TASK BRIEF » The lines to copy are those in the records below that hold the word "search".

PROVIDED RECORDS »

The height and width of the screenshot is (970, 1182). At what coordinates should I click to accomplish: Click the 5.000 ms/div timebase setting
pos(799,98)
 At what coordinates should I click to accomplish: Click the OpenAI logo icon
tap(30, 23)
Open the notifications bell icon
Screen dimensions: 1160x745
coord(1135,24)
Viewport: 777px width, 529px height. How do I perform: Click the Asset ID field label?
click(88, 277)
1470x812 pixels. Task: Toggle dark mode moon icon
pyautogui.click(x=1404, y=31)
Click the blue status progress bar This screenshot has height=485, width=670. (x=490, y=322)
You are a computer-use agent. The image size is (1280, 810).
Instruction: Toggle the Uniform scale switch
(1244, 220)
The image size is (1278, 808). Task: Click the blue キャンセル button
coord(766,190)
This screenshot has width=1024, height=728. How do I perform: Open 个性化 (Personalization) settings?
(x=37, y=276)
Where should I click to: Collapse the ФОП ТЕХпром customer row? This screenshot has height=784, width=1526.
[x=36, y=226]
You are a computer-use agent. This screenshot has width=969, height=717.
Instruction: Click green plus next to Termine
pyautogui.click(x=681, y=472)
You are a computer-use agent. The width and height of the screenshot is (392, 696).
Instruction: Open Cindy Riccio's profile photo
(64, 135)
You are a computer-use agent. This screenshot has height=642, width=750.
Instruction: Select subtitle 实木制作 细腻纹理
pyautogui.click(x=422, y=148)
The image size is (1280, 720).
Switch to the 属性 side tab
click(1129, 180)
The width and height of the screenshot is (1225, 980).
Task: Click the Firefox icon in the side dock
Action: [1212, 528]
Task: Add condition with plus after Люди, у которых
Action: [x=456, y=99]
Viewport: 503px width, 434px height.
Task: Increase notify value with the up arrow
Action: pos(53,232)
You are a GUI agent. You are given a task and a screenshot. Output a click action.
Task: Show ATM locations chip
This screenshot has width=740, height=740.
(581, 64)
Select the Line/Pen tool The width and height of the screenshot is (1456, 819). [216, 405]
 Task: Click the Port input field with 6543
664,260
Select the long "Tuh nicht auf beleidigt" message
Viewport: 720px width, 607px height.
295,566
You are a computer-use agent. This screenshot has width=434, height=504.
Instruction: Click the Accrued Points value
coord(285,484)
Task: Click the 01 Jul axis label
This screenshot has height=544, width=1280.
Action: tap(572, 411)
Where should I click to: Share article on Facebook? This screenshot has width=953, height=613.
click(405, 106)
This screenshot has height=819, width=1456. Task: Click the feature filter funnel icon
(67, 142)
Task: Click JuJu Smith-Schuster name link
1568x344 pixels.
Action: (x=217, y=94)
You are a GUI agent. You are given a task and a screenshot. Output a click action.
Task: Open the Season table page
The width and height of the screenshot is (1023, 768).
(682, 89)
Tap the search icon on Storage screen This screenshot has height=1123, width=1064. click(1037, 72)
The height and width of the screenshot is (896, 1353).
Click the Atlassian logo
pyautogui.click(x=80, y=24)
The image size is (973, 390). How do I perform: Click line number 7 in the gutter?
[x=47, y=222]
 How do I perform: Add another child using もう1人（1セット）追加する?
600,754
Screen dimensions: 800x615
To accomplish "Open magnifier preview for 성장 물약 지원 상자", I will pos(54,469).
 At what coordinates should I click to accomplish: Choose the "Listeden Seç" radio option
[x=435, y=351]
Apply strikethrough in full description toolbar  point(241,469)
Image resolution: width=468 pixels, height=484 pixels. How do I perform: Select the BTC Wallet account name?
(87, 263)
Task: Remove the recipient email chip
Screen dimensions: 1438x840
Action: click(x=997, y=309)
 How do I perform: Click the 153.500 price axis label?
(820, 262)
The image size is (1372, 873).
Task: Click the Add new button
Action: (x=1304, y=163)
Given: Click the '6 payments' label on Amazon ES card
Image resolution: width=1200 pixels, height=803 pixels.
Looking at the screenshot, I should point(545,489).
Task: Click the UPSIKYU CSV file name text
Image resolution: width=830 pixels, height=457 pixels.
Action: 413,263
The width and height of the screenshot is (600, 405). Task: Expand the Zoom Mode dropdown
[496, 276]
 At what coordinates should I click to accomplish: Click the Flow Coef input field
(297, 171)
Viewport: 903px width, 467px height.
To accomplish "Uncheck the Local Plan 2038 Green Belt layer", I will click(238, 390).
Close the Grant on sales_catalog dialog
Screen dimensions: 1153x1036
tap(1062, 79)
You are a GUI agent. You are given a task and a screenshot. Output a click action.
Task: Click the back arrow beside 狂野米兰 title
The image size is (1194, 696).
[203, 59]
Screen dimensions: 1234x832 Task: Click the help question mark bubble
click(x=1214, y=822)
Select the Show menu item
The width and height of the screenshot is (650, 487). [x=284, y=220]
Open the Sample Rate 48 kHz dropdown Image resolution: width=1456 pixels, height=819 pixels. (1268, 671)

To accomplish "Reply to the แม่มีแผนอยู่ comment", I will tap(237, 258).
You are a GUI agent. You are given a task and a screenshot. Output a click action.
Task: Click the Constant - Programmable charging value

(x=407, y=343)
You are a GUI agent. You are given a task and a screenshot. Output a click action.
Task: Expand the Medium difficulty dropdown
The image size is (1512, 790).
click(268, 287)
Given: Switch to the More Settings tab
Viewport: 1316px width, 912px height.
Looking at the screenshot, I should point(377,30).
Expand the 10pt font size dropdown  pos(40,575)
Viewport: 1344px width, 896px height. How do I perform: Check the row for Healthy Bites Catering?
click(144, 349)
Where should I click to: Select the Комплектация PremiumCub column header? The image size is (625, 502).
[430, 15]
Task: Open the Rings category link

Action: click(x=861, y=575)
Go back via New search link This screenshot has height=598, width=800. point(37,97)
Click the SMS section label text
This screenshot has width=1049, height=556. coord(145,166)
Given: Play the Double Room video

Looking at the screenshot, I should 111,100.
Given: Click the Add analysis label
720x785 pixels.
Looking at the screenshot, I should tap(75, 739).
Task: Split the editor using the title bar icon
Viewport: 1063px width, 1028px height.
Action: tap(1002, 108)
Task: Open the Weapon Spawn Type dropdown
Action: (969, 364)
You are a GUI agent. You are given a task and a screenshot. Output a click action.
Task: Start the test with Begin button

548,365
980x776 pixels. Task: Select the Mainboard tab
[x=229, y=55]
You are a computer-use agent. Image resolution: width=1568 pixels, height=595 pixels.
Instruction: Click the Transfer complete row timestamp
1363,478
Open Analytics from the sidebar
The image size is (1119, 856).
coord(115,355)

THE ANSWER »
Tap the search icon on Storage screen This screenshot has height=1123, width=1064. click(1037, 72)
Go back via New search link This screenshot has height=598, width=800. point(37,97)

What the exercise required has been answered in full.